A pill that makes you sad and happy

Imagine a drug that makes you horribly nauseous and miserable for the first 59 minutes after you take it, but then makes you feel hedonistic bliss for a final 1 minute. The other effect of this drug is that during the those first 59 minutes, it blocks the transcription of long-term memories so that by the next day you only remember the final 1 minute.

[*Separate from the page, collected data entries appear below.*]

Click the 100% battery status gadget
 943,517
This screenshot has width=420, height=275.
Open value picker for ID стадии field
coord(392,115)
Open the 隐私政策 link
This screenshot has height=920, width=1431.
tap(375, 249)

  1. Assuming you did not know the full effect profile of this drug until after taking it the first time, would you expect yourself to take it a second time?
  2. Assuming you would decide not to take it a second time during the 12 hours while you still remember how horrible the first 59 minutes were, how would you prevent your future self who only remembers the bliss phase from taking the drug again?
  3. If you were King in the world where this drug existed, what policy measures (if any) would you enact to improve the welfare of your subjects’ interactions with this drug?
  4. If you were trapped on a deserted island with an inexhaustible supply of the drug and no way to prevent your future self from taking it each new day, would your subjective life be one of ecstasy or misery?

7 comments

    • bigjosh2

      Great Video, Thanks! Very much related, and I think important. His vacation example is very close to what I am trying to ask about, but even worse. Framed his way, your whole life *guaranteed* to be a vacation that you will forget when it is over, so what vacation life do you pick knowing this?

  1. zeph

    This reminds me of my own thought experiment, first occurring to me many decades ago. It’s similar to vacation example in the TED talk linked by John (Thanks!), but more philosophical and speculative (without the applicability that Daniel was following).

    Suppose you were offered an incredibly pleasurable 1 week vacation, during which you would experience as much joy and satisfaction as humanly possible. But you would completely forget this experience at the the week (consciously and unconsciously). How much value would such a vacation have for you? How much would you pay?

    Or suppose that for that week, you would be intensely miserable – in terrible pain or nausea or other malady, albeit with no long term effects and again you would completely forget this experience at the end of the week. How much would someone have to pay you to undertake this experience?

    How would your answer differ, if at all, if you got recordings of your experience – photos, videos, audio recordings, notes you took – but still did not remember having those experiences?

    Then vary the time period. What if the duration of either was a month or a year or 10 years? (or as you say, a lifetime). Would that change anything?

    • bigjosh2

      Well framed. Again, I am concerned that as the length of the expunged vacation/hellscape gets longer, it basically just becomes a life (assuming you do not believe in an afterlife or reincarnation where you can remember your previous life)

    • bigjosh2

      If it turns out that people value having the pictures of things they can not remember, then we should start fabricating happy pictures of things that never happened to give us joyful false memories. Oh, wait…

      • Odium

        If you could not remember something but had the pictures of the vacation. Of you shared this with the world, would it be a lie?